Philip has poor eye contact with others. It is just another symptom of his possible Autism Spectrum Disorder. It is a source of frustration because it is yet another roadblock in determining whether he is listening to me or understanding what I am saying.
I’ll never forget the day that Philip had his 2-year wellness check. Peter had an appointment, so I had to take Philip by myself. That was the day the pediatrician ordered a speech evaluation and suggested we get Philip’s hearing tested. She said these were the first steps to determining why Philip didn’t respond to his name and hadn’t yet begun to talk. As she tells me this, he spins in the office, repeatedly pushing the button on his toy to make the lights flash and music play. She then adds that she will wait until she hears back about these tests before determining if she wants to refer him to “other specialists.” The doctor didn’t mention autism at the time, but I had already had my suspicions.

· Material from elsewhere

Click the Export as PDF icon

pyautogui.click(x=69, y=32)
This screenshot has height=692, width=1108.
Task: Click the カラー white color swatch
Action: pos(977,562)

When we exited the office, she gave me a pretzel rod to give to Philip. I offered it to him, but he was busy looking at the aquarium in the reception area. “Make sure he is looking at you when you talk to him,” said the doctor. I tried to turn his head to me, but he quickly turned his attention back to the fish as he took the pretzel from my hand.
We got to our car in the parking lot, and I cried. I felt like I had failed Philip.
Since that time, we’ve seen some improvements in Philip’s interactions and communication. Preschool has made such a big difference. But even before that, there have been times when Philip can make amazing eye contact with me. Sometimes he will stare at me. To accomplish this, he grasps my face, one hand on each cheek, and draws me closer to have a good look.
When we went to the school so they could show us the PECS system, both teachers remarked when Philip handed me the picture of a fruit snack and looked me in the eye while doing so. Later, when his speech therapist came to our home to follow-up on the PECS training, we laughed when Philip handed me the picture of ball while giving me a dirty look. There was no other way to describe his expression that day when he wanted me to give him the toy.
I didn’t laugh over the weekend when Philip made eye contact. A new, fun thing that he recently discovered is standing on our bed, leaning over to the bookcase beside it, and pushing the buttons on the clock radio. He has managed to change the time by doing this. I figured that he has plenty of toys to play with, so it is okay for me to set a limit and tell him he can’t touch the clock.
Saying “no” doesn’t always work. Ironically, just looking at him will sometimes work. I think he knows that he is not supposed to play with the clock. In fact, he often waits until I leave the room to have another go at it.
So, this past weekend, when I saw Philip reaching for the clock, I stood between him and his objective. He looked me right in the eye and smacked my face.
It wasn’t hard. It didn’t physically hurt me. But it was upsetting. I realize that, not having language limits Philip’s ability to express his feelings. It’s not surprising that he would use gesture and physical contact to let me know when he doesn’t like something. I think that Philip looked at me to gauge my reaction. I think he wanted to know if I got his message.
When he hit me again later, he repeated the same, direct eye contact. It’s the best I’ve ever seen from him. I can’t even remember what I was preventing him from doing. I just remember trying not to react. Not knowing how to react. I didn’t want him to think he was accomplishing anything by hitting me. So I did nothing. I just carried on with redirecting him to an appropriate toy.
I called Peter during my lunch break today.
“Any reports from school?”
“Yes-he got yelled at.”
“For throwing a toy. But Mrs. T was happy.”
Mrs. T is Philip’s speech therapist.
“He cried when she yelled at him, but he looked at her.”